Cite as: http://hdl.handle.net/11858/00-001M-0000-002A-5916-D
Abstract
Background: Multi-electrode arrays (MEAs) allow non-invasive multi-unit recording in-vitro from cultured neuronal networks. For sufficient neuronal growth and adhesion on such MEAs, substrate preparation is required. Plating of dissociated neurons on a uniformly prepared MEA's surface results in the formation of spatially extended random networks with substantial inter-sample variability. Such cultures are not optimally suited to study the relationship between defined structure and dynamics in neuronal networks. To overcome these shortcomings, neurons can be cultured with pre-defined topology by spatially structured surface modification.
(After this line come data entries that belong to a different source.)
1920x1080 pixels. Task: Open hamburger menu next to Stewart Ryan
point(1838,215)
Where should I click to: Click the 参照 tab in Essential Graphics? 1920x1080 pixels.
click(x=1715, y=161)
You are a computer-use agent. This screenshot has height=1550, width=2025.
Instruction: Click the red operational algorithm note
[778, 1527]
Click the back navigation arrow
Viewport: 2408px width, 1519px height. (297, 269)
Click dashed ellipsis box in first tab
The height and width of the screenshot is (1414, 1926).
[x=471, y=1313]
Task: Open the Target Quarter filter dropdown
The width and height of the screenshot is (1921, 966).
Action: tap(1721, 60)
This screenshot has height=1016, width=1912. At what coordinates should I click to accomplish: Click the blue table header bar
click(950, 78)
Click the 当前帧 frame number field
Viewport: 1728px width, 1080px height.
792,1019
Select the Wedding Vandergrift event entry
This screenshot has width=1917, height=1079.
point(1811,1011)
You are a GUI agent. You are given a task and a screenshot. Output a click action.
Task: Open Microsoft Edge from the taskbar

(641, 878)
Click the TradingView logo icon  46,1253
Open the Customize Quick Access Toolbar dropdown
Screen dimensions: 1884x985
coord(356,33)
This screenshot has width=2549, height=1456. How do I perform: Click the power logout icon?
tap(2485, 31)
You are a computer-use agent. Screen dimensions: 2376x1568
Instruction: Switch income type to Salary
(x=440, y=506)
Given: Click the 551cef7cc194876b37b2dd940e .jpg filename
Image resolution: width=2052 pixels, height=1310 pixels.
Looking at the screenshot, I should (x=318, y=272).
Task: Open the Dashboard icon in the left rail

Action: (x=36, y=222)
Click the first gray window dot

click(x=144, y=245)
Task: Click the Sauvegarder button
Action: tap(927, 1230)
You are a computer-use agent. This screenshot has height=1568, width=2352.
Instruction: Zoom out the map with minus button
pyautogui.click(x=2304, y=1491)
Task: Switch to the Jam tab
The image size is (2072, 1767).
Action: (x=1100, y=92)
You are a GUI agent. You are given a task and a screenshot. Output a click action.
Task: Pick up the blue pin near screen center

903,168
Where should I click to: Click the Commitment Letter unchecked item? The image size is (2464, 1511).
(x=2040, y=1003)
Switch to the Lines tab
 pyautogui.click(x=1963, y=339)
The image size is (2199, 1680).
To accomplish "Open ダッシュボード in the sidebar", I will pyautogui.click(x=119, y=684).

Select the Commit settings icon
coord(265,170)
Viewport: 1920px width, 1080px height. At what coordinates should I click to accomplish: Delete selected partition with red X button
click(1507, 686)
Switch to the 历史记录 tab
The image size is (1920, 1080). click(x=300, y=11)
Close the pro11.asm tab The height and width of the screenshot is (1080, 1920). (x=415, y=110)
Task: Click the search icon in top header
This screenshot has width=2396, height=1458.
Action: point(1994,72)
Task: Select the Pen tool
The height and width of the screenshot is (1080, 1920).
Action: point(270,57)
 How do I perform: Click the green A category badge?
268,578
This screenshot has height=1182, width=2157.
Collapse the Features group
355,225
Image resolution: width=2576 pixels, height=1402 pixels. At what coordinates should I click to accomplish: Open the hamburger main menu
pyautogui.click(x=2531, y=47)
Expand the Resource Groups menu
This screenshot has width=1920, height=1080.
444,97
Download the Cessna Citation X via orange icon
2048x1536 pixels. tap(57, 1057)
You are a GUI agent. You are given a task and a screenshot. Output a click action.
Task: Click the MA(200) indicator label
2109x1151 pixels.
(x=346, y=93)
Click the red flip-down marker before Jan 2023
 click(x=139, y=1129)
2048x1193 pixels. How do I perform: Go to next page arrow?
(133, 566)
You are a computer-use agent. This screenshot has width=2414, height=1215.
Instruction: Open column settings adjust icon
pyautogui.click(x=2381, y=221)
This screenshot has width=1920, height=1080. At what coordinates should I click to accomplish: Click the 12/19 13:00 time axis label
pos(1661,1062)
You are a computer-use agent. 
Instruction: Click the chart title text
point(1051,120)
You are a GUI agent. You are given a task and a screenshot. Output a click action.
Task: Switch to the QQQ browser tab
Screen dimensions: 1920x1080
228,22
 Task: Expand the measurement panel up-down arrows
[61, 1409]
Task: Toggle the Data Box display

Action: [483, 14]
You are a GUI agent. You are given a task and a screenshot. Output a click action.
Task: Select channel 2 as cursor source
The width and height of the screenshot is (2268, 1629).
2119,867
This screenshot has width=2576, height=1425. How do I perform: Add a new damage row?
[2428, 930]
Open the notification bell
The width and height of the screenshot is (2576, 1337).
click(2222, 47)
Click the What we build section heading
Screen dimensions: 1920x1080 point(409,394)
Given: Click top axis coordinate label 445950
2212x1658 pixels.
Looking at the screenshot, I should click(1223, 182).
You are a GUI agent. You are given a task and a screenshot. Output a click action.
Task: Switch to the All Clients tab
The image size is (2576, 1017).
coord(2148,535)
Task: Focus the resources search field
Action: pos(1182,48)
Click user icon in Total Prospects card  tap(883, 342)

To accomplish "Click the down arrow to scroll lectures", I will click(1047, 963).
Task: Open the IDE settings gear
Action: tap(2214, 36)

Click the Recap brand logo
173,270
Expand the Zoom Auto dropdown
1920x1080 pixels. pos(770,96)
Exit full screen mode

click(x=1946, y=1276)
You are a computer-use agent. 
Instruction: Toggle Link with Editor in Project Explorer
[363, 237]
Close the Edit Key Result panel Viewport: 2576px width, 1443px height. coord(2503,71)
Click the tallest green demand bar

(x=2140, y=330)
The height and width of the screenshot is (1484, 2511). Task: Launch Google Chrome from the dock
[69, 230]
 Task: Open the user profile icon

Spatially structuring a MEA surface accurately and reproducibly with the equipment of a typical cell-culture laboratory is challenging. New method: In this paper, we present a novel approach utilizing micro-contact printing (mu CP) combined with a custom-made device to accurately position patterns on MEAs with high precision. We call this technique AP-mu CP (accurate positioning micro-contact printing). Comparison with existing methods: Other approaches presented in the literature using mu CP for patterning either relied on facilities or techniques not readily available in a standard cell culture laboratory, or they did not specify means of precise pattern positioning. Conclusion: Here we present a relatively simple device for reproducible and precise patterning in a standard cell-culture laboratory setting. The patterned neuronal islands on MEAs provide a basis for high throughput electrophysiology to study the dynamics of single neurons and neuronal networks.